╭─ Available data
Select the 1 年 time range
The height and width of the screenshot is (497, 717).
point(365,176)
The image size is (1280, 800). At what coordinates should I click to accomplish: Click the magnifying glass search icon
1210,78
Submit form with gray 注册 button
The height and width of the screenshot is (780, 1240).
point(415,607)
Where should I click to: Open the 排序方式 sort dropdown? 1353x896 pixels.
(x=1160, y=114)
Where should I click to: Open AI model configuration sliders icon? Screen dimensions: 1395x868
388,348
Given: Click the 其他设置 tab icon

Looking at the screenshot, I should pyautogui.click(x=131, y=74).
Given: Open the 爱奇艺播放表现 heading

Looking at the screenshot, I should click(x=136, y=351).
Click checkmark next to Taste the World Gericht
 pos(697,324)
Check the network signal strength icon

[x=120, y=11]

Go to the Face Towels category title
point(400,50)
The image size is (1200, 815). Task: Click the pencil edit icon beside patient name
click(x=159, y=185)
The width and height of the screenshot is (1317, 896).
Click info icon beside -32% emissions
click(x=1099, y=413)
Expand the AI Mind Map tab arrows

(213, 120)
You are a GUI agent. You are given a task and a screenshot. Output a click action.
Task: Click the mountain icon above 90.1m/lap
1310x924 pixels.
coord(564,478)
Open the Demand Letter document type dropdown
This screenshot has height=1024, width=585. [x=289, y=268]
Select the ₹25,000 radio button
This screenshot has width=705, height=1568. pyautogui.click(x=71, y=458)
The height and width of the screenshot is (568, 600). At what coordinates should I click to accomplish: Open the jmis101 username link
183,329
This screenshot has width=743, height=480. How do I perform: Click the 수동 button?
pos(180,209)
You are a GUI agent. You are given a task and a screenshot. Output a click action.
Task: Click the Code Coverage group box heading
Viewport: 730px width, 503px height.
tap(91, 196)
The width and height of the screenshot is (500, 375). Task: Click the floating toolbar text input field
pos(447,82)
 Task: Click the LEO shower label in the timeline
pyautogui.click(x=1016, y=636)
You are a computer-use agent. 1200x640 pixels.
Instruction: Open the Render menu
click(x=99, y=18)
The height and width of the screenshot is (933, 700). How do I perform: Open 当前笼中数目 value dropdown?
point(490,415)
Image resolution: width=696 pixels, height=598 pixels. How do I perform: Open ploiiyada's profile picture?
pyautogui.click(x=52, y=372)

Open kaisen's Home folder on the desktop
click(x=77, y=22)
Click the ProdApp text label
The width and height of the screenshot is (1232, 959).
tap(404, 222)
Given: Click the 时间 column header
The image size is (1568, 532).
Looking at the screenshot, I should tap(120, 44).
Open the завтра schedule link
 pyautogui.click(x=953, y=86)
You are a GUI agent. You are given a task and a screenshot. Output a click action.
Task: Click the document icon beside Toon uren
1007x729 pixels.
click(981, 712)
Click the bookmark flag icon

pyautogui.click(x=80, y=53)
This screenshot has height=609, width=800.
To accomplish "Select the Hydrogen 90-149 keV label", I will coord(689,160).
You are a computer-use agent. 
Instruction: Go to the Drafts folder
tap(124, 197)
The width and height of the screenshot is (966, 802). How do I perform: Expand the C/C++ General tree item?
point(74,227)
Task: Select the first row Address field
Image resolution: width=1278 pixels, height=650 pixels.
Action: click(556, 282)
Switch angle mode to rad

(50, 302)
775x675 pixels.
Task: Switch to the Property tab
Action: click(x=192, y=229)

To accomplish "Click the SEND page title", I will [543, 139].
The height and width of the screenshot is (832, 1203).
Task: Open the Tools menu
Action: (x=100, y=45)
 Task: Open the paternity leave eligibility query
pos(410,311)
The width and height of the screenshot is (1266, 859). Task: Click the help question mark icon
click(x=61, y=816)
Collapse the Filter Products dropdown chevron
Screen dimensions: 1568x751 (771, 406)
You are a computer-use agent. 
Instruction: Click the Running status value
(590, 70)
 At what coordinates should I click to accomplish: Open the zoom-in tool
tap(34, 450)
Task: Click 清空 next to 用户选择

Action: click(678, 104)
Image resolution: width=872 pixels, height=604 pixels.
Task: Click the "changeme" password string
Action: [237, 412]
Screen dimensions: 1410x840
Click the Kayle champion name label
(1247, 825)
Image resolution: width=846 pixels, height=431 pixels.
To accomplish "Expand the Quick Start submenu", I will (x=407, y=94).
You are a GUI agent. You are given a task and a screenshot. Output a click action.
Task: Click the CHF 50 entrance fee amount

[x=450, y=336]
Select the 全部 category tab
╰─
# Aim of the exercise
Transcribe the records above exactly as they appear.

# Exercise answer
Select the 1 年 time range
The height and width of the screenshot is (497, 717).
point(365,176)
The image size is (1280, 800). At what coordinates should I click to accomplish: Click the magnifying glass search icon
1210,78
Submit form with gray 注册 button
The height and width of the screenshot is (780, 1240).
point(415,607)
Where should I click to: Open the 排序方式 sort dropdown? 1353x896 pixels.
(x=1160, y=114)
Where should I click to: Open AI model configuration sliders icon? Screen dimensions: 1395x868
388,348
Given: Click the 其他设置 tab icon

Looking at the screenshot, I should pyautogui.click(x=131, y=74).
Given: Open the 爱奇艺播放表现 heading

Looking at the screenshot, I should click(x=136, y=351).
Click checkmark next to Taste the World Gericht
 pos(697,324)
Check the network signal strength icon

[x=120, y=11]

Go to the Face Towels category title
point(400,50)
The image size is (1200, 815). Task: Click the pencil edit icon beside patient name
click(x=159, y=185)
The width and height of the screenshot is (1317, 896).
Click info icon beside -32% emissions
click(x=1099, y=413)
Expand the AI Mind Map tab arrows

(213, 120)
You are a GUI agent. You are given a task and a screenshot. Output a click action.
Task: Click the mountain icon above 90.1m/lap
1310x924 pixels.
coord(564,478)
Open the Demand Letter document type dropdown
This screenshot has height=1024, width=585. [x=289, y=268]
Select the ₹25,000 radio button
This screenshot has width=705, height=1568. pyautogui.click(x=71, y=458)
The height and width of the screenshot is (568, 600). At what coordinates should I click to accomplish: Open the jmis101 username link
183,329
This screenshot has width=743, height=480. How do I perform: Click the 수동 button?
pos(180,209)
You are a GUI agent. You are given a task and a screenshot. Output a click action.
Task: Click the Code Coverage group box heading
Viewport: 730px width, 503px height.
tap(91, 196)
The width and height of the screenshot is (500, 375). Task: Click the floating toolbar text input field
pos(447,82)
 Task: Click the LEO shower label in the timeline
pyautogui.click(x=1016, y=636)
You are a computer-use agent. 1200x640 pixels.
Instruction: Open the Render menu
click(x=99, y=18)
The height and width of the screenshot is (933, 700). How do I perform: Open 当前笼中数目 value dropdown?
point(490,415)
Image resolution: width=696 pixels, height=598 pixels. How do I perform: Open ploiiyada's profile picture?
pyautogui.click(x=52, y=372)

Open kaisen's Home folder on the desktop
click(x=77, y=22)
Click the ProdApp text label
The width and height of the screenshot is (1232, 959).
tap(404, 222)
Given: Click the 时间 column header
The image size is (1568, 532).
Looking at the screenshot, I should tap(120, 44).
Open the завтра schedule link
 pyautogui.click(x=953, y=86)
You are a GUI agent. You are given a task and a screenshot. Output a click action.
Task: Click the document icon beside Toon uren
1007x729 pixels.
click(981, 712)
Click the bookmark flag icon

pyautogui.click(x=80, y=53)
This screenshot has height=609, width=800.
To accomplish "Select the Hydrogen 90-149 keV label", I will coord(689,160).
You are a computer-use agent. 
Instruction: Go to the Drafts folder
tap(124, 197)
The width and height of the screenshot is (966, 802). How do I perform: Expand the C/C++ General tree item?
point(74,227)
Task: Select the first row Address field
Image resolution: width=1278 pixels, height=650 pixels.
Action: click(556, 282)
Switch angle mode to rad

(50, 302)
775x675 pixels.
Task: Switch to the Property tab
Action: click(x=192, y=229)

To accomplish "Click the SEND page title", I will [543, 139].
The height and width of the screenshot is (832, 1203).
Task: Open the Tools menu
Action: (x=100, y=45)
 Task: Open the paternity leave eligibility query
pos(410,311)
The width and height of the screenshot is (1266, 859). Task: Click the help question mark icon
click(x=61, y=816)
Collapse the Filter Products dropdown chevron
Screen dimensions: 1568x751 (771, 406)
You are a computer-use agent. 
Instruction: Click the Running status value
(590, 70)
 At what coordinates should I click to accomplish: Open the zoom-in tool
tap(34, 450)
Task: Click 清空 next to 用户选择

Action: click(678, 104)
Image resolution: width=872 pixels, height=604 pixels.
Task: Click the "changeme" password string
Action: [237, 412]
Screen dimensions: 1410x840
Click the Kayle champion name label
(1247, 825)
Image resolution: width=846 pixels, height=431 pixels.
To accomplish "Expand the Quick Start submenu", I will (x=407, y=94).
You are a GUI agent. You are given a task and a screenshot. Output a click action.
Task: Click the CHF 50 entrance fee amount

[x=450, y=336]
Select the 全部 category tab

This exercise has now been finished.